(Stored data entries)
····················

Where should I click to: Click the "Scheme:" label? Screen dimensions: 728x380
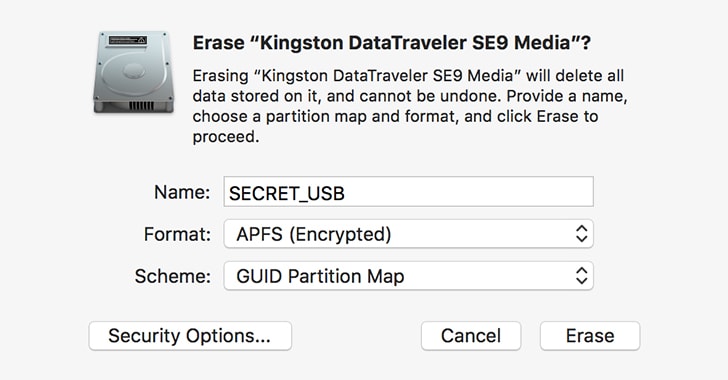(x=172, y=276)
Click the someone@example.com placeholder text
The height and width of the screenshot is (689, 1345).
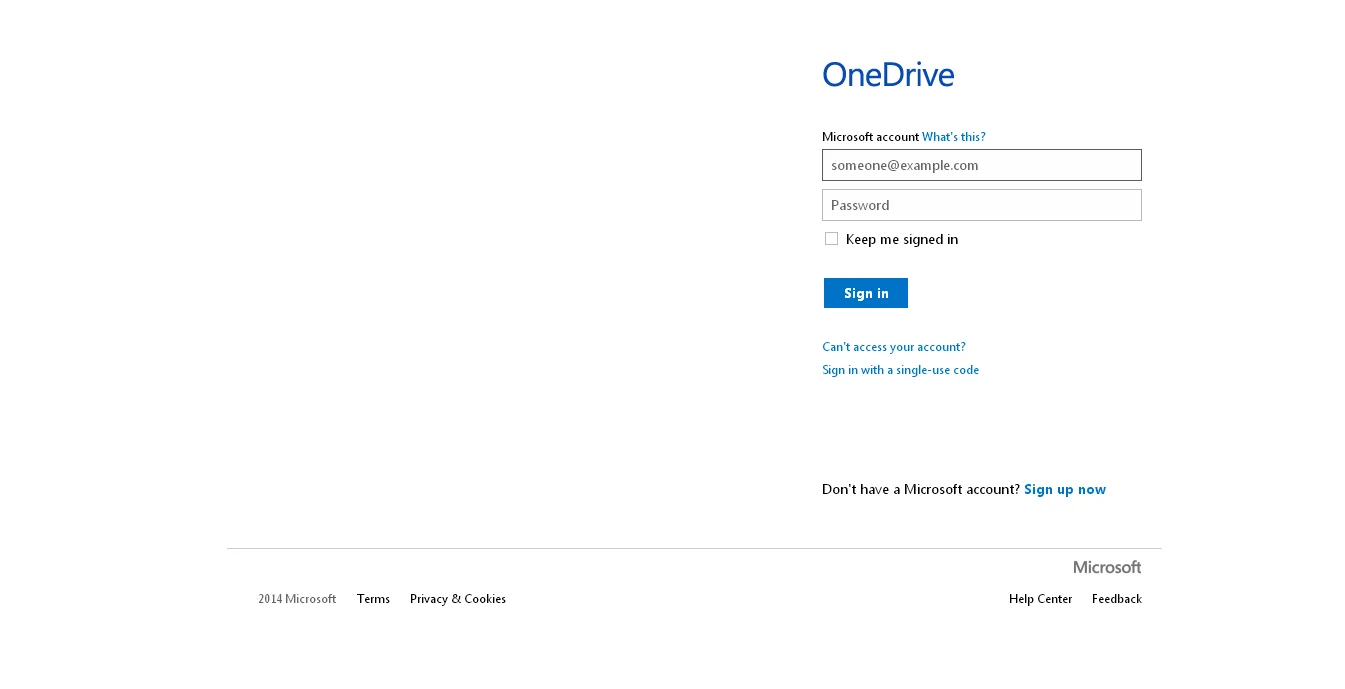(x=904, y=166)
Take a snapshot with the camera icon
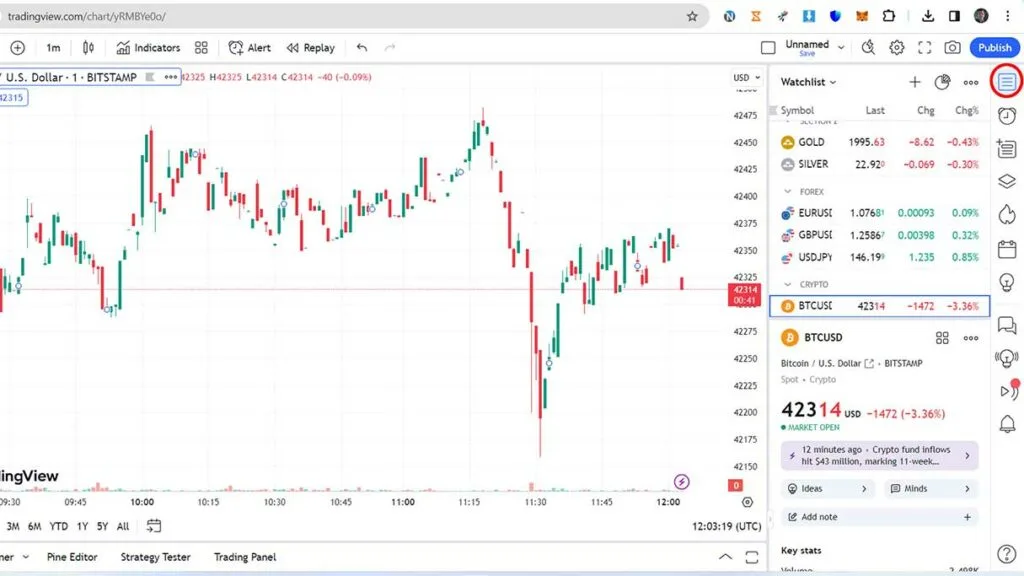The height and width of the screenshot is (576, 1024). pos(952,48)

····················

What the exercise asks - After removing the pictures, repeat the remaining records exactly.

Exercise output -
Where should I click to: Click the "Scheme:" label? Screen dimensions: 728x380
(x=172, y=276)
Click the someone@example.com placeholder text
The height and width of the screenshot is (689, 1345).
(x=904, y=166)
Take a snapshot with the camera icon
The height and width of the screenshot is (576, 1024). pos(952,48)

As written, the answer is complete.